Monday, April 19, 2010

A Summary of Events...

I am tired. I thought that going to the Pan-Ams would be a good vacation...in some ways, it was very much so a vacation; no customer service, no mopping floors, no cleaning bathrooms. But in many other senses...it was not. This complex, multifaceted vastness that is life is so heavy. When I was little, nothing meant quite as much as it does now, but everything was so much more important. With each passing hour, I find that my longing grows...my longing to return to a simpler time when nothing was quite so complicated. But I am not the first or the last to say those words. Which I suppose is an even sadder thought...how many people have lived and died and never felt completely content in this world? A fair many I would guess...
One of these days I'm going to have it all figured out. Idealistic; yes. Possible; yes. As I have said many times  before, I refuse to let society get the best of me. I want the best of me so I can do what I like with it.

The extent of my loss of independence showed itself to me today. I realized that I am a lot less independent than I should be...and I need to do something about it. I am still looking for a second job and am about to step it up a notch. If I am to right the things in my life that have been causing me stress, then I need to have the financial capability to deal with it.

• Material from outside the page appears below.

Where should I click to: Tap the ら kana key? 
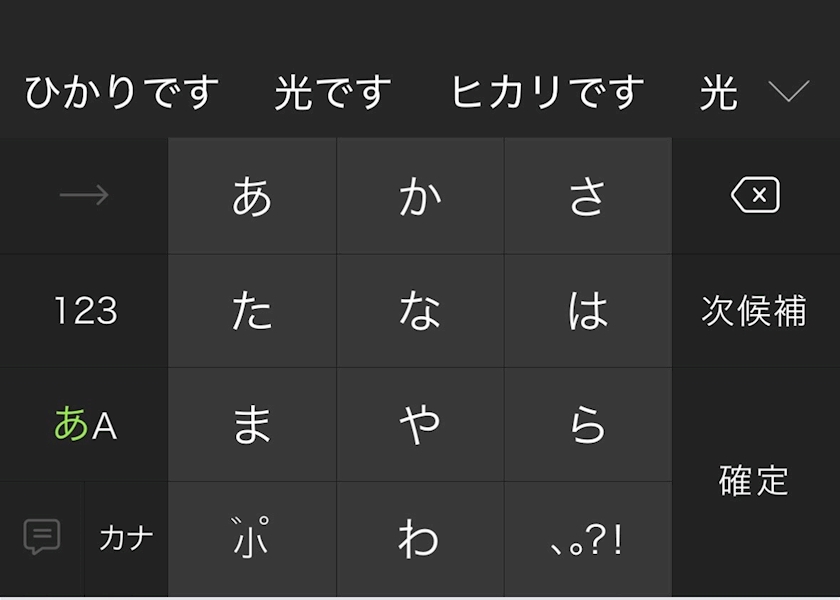click(588, 424)
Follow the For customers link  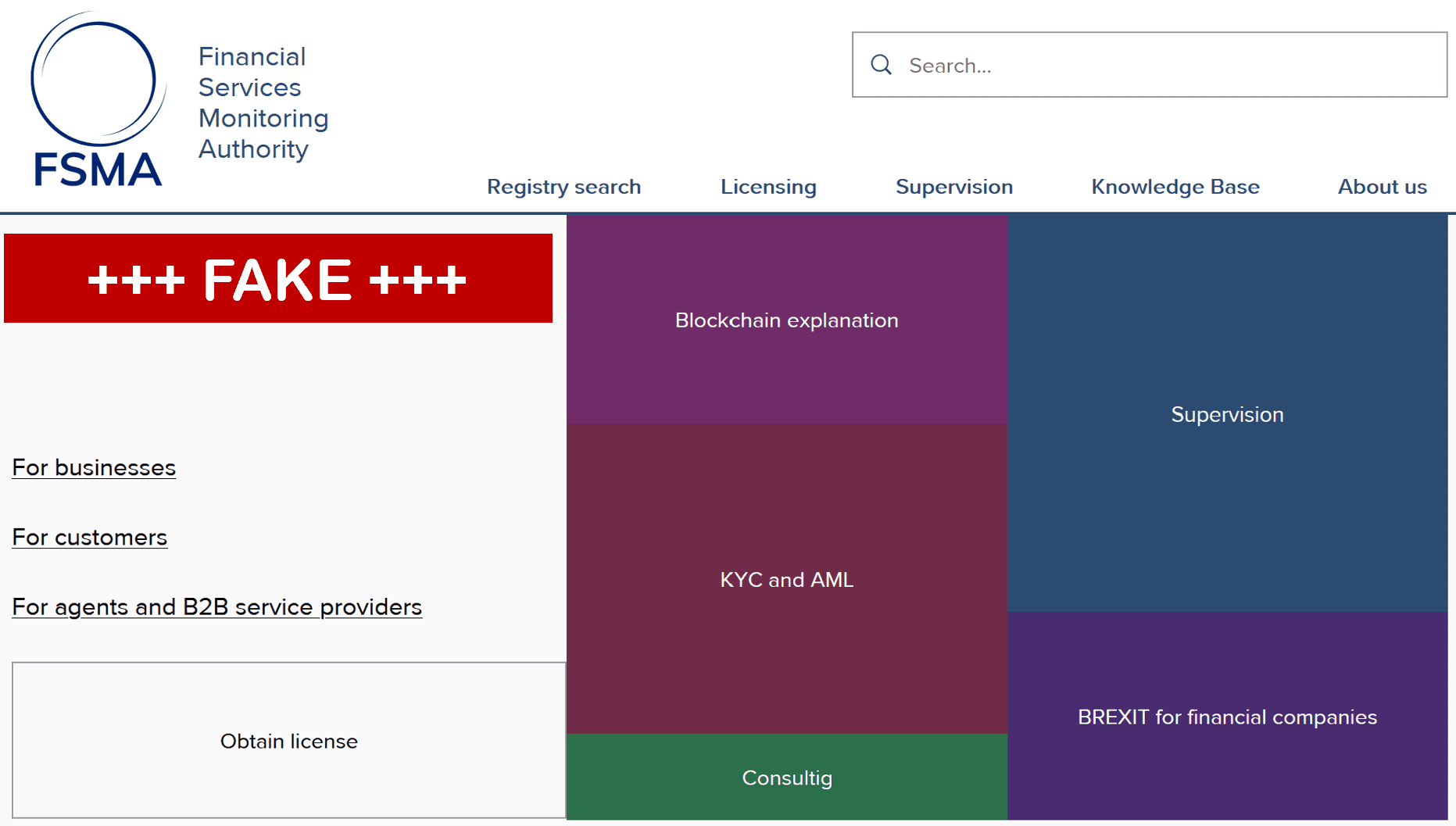[90, 537]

That, and some faith. I never want to forget that it is not the dependence on money that gets me through the day, but the knowledge that I belong to a God who provides for me. After all, were it not for Him, I would be dead.

Hopefully in the days to come I will force myself to sit down and write more, because it is the only time when I can sit and not do much of anything...where my brain can settle, unwind, and remember that life is best taken slowly and in deeply ponderous spoonfuls.